Nick the Quick had one of the fastest and smoothest releases in the NBA. However, his career free throw shooting percentage was under 80%. One of the reasons why Nick may not have been an elite free throw shooter is because he shot 2 feet behind the basket. The free throw line is fifteen feet from the basket, but Nick at Night shot his free throws seventeen feet from the basket. While most players want to be as close to the basket as possible, for some reason Van Exel shot his free throws the furthest away from the basket.

6. Gilbert Arenas

Gilbert Arenas, Damien Wilkins

Gilbert Arenas had one of the longest free throw shooting routines in the NBA. The former point guard for the Washington Wizards would wrap the ball behind his back three times before he shot the ball. You only get ten seconds to shoot a free throw and Arenas took nearly all of those ten seconds to go through his shooting routine. But it must have worked somewhat for him because Arenas was a career 80% free throw shooter.

5. Michael Adams

Michael Adams had one of the ugliest shooting forms the league has ever seen. Adams rarely made use of his guiding hand, which made it look like he was shot putting the basketball.
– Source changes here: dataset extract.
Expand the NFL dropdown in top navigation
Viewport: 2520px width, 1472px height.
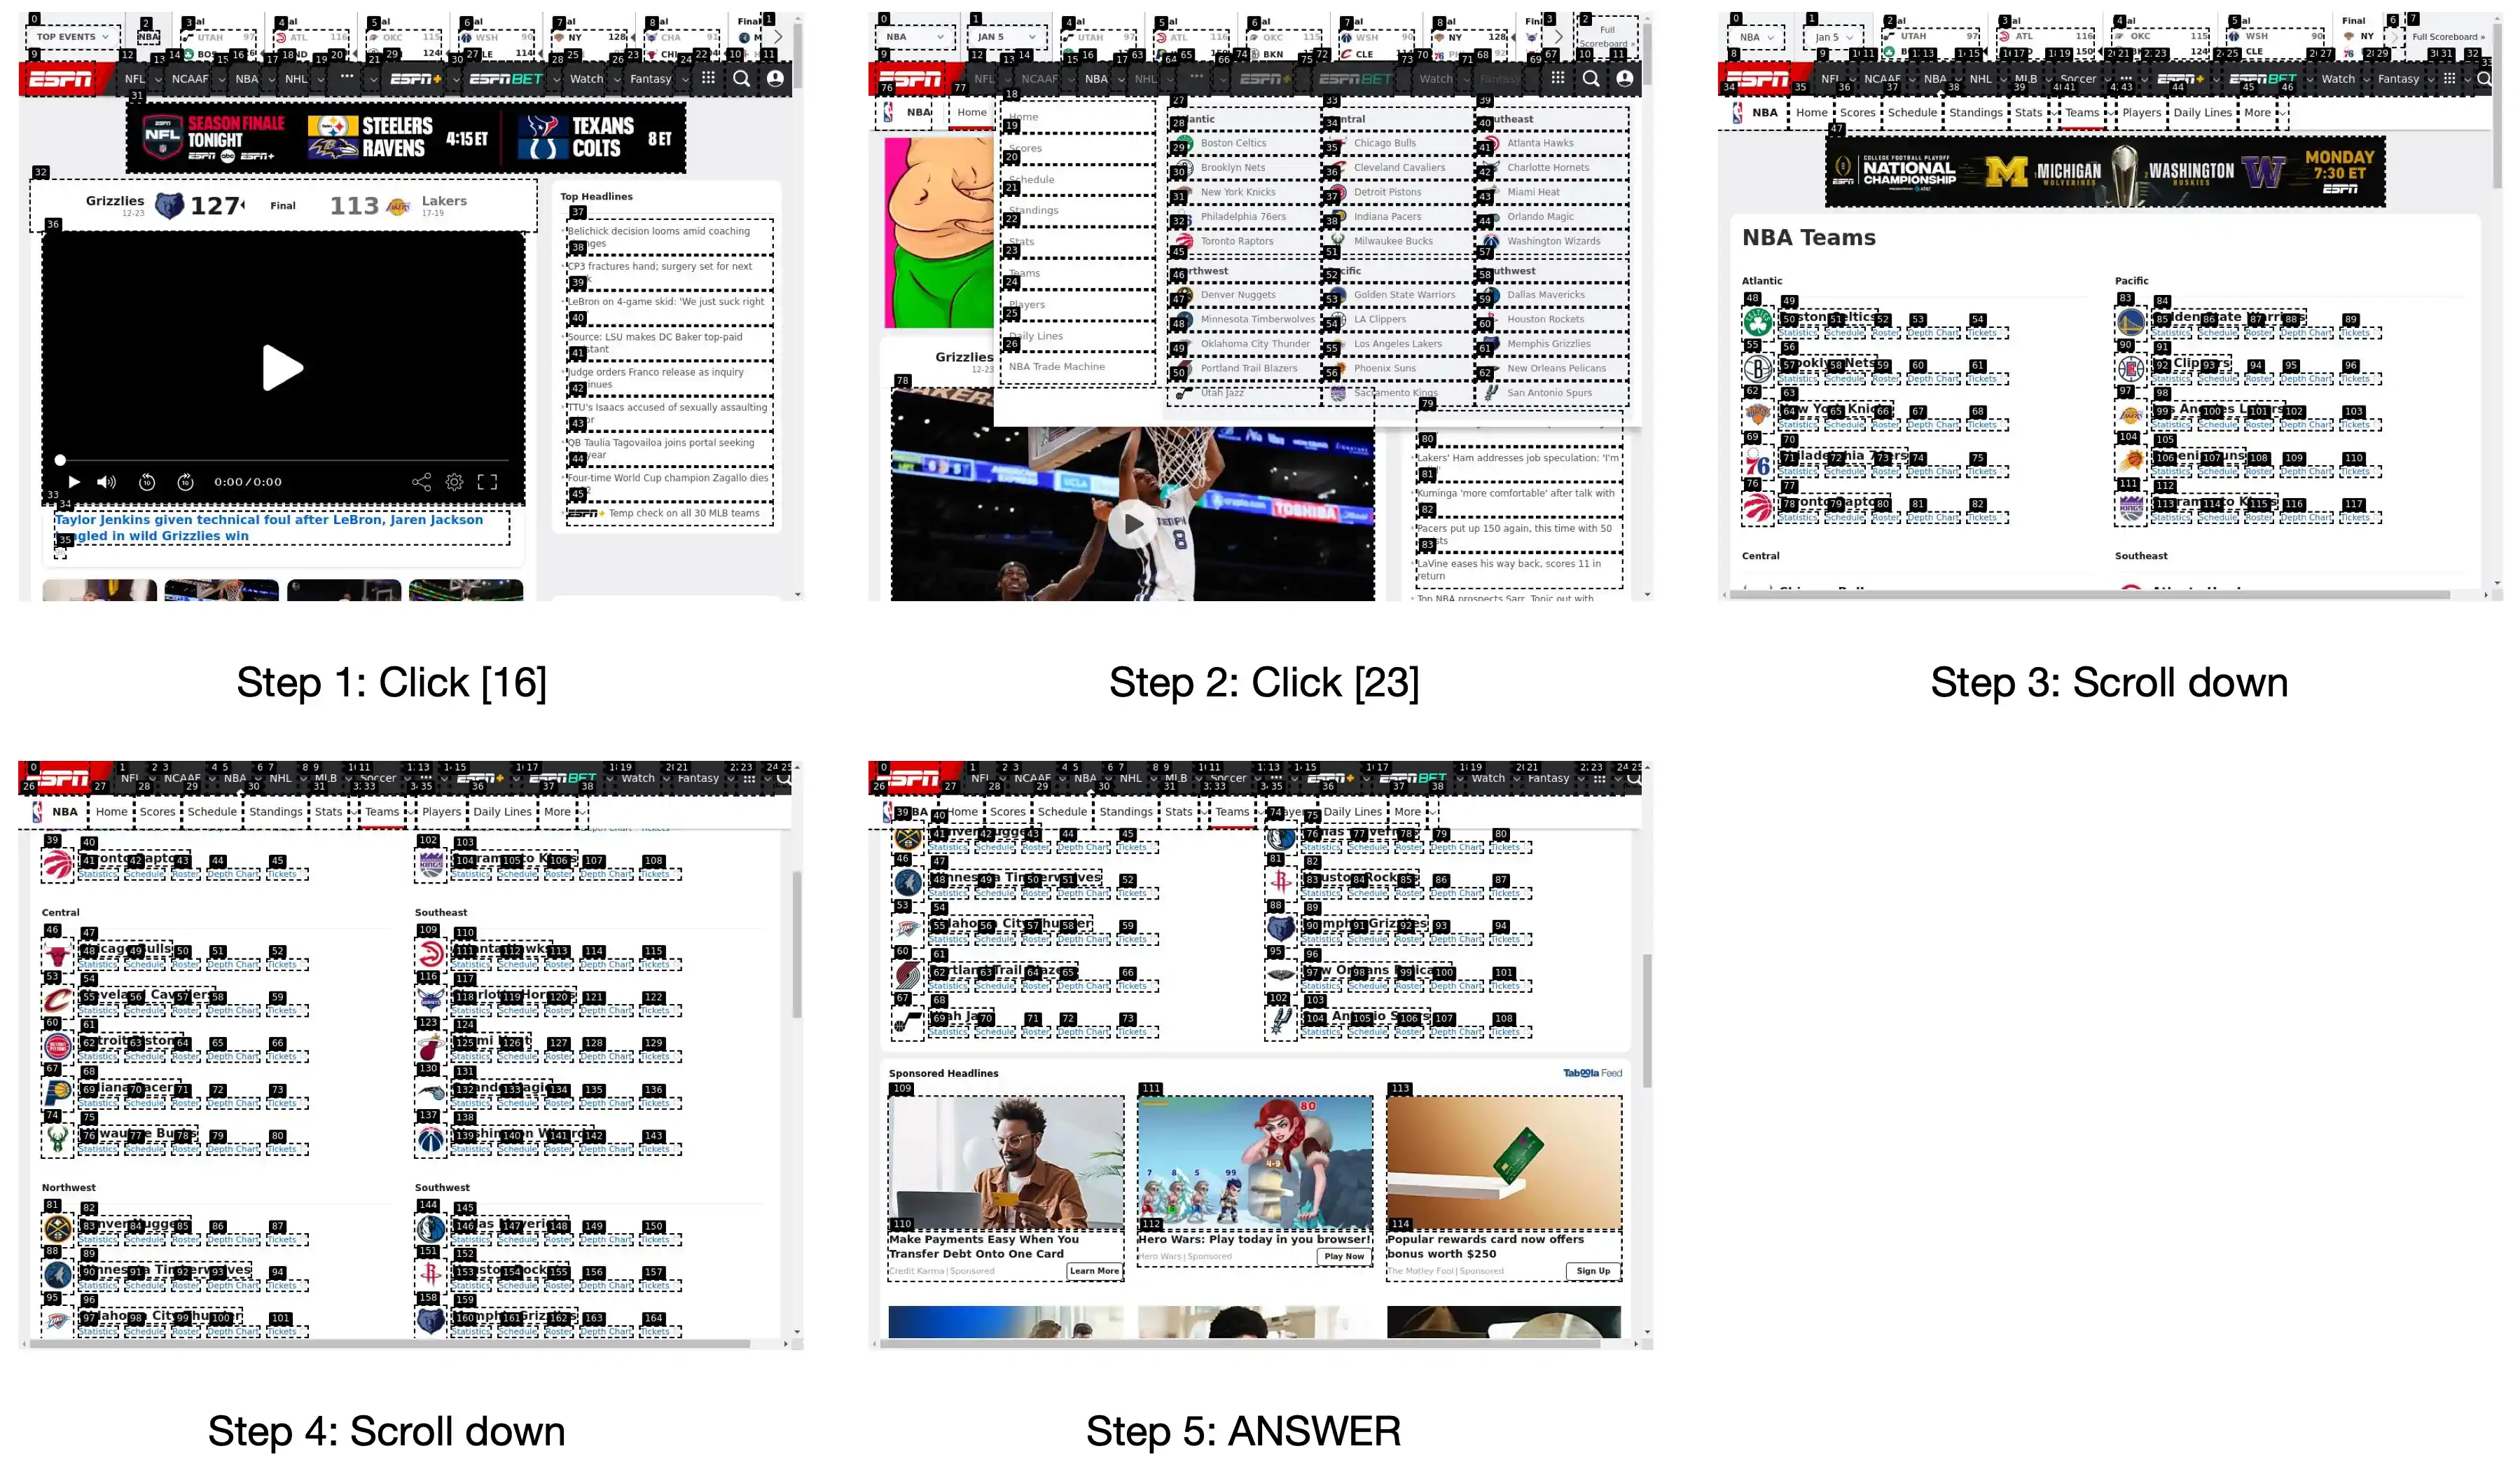pyautogui.click(x=156, y=76)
When Adams shot the ball, the ball never even made it up to his forehead. His shot was sort of off of his right shoulder and then heaved forward. The surprising part was that Adams was a career 85% free throw shooter. It just goes to show that even if a shot may look ugly, it does not mean that it is ineffective.

4. Jason Kidd

via celticslife.com

via celticslife.com

The Brooklyn Nets head coach had one of the most famous free throw routines when he was playing. Kidd would take a few bounces and then with his left hand blow a kiss to his wife and kids before he shot the ball. Kidd had a rocky relationship with his current ex-wife and was even charged with domestic violence during his playing days, so his free throw kiss was a message to his family every time he shot the ball. By and large, Kidd was not a great free throw shooter when he first entered the league. In fact, he shot below 70% for the first five seasons of his NBA career. However, by the end of his career, Kidd shot a respectable 78% from the free throw line.

3. Jeff Hornacek

via whatsupcarr.blogspot.com

via whatsupcarr.blogspot.com

Jeff Hornacek had one of the most personalized free throw motions in the NBA. Before every shot, Hornacek would wipe the right side of his cheek three times. The reason? It was a way of saying hello to his three kids without actually saying it. Hornacek was not only a good father, but also a good free throw shooter. Hornacek shot a career 87% from the free throw line. In fact, in his last season in the NBA, Hornacek shot a ridiculous 95% from the free throw line.

2. Wilt Chamberlain

via midwestsportsfans.com

via midwestsportsfans.com

While there is no video evidence for this because this was so long ago, Wilt Chamberlain was so poor at shooting free throws that he would attempt to dunk it from the free throw line every time he had to step up to the charity stripe. The rules have changed today, so that the free throw shooter cannot cross the free throw line prior to the ball touching the ball the rim. The reason for this rule today was because of players like Chamberlain who would jump from the free throw line towards the rim on his free throws. Can you imagine that happening today? What a spectacle that would be with today’s athletes.

1. Rick Barry

via freep.com

via freep.com

If you saw Rick Barry shoot free throws today you might laugh. That is until you saw the rate at which Barry was hitting those free throws. Rick Barry had a career average of 89% from the charity stripe. In fact, he shot over 90% in seven different seasons. How did he do it? Barry shot his free throws underhanded like he was playing in a game of horse. The really interesting part about Barry’s underhanded free throws was that he did not put his hands underneath the ball, but on top of the ball. Most people put both hands underneath the ball when they shoot underhanded, but Barry put it on top of the ball for more of a backwards spin.